The task: Once you have counted the lines below that contain "computer", give that number and nothing else.

Data excerpts:
Content starts
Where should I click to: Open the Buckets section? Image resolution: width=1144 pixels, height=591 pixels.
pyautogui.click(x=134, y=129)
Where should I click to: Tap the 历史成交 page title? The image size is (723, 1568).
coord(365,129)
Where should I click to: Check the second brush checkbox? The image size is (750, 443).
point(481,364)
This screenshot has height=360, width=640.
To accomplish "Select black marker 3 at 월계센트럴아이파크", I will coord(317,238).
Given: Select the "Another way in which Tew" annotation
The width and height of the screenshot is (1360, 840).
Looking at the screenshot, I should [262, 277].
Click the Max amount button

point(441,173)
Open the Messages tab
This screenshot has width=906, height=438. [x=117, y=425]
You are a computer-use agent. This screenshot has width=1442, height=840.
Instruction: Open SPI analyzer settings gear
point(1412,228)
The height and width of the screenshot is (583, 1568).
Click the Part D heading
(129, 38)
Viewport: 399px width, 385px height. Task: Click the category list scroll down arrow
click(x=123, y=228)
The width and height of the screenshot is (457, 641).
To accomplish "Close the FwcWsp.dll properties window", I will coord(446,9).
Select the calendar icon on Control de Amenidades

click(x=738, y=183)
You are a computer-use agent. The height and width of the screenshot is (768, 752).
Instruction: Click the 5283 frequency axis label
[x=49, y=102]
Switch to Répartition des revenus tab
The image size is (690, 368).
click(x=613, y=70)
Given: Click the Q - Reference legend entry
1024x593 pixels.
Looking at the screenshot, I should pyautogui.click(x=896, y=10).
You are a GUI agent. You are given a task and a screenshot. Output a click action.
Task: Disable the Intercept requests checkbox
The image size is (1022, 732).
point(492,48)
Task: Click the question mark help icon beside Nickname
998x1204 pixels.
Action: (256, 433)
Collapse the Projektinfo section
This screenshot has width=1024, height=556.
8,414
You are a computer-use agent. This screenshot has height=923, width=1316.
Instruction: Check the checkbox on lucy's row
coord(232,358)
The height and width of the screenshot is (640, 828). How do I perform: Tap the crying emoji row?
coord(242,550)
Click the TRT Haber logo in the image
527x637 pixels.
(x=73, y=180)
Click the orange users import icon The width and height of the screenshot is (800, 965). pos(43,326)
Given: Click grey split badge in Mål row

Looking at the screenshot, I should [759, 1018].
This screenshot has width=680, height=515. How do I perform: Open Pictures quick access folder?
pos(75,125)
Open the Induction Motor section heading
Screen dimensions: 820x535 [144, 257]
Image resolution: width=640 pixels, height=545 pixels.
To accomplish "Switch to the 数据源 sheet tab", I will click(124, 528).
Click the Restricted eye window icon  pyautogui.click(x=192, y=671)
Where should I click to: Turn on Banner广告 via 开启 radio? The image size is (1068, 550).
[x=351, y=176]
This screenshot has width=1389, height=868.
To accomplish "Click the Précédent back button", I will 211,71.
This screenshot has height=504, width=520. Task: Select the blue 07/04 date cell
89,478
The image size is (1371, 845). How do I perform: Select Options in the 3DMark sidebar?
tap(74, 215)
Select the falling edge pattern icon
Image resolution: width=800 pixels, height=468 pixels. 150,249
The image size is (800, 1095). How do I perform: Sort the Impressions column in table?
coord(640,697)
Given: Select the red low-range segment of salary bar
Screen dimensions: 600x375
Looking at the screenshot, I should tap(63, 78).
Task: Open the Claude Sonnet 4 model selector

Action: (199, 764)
Content ends
Reply to the task: 3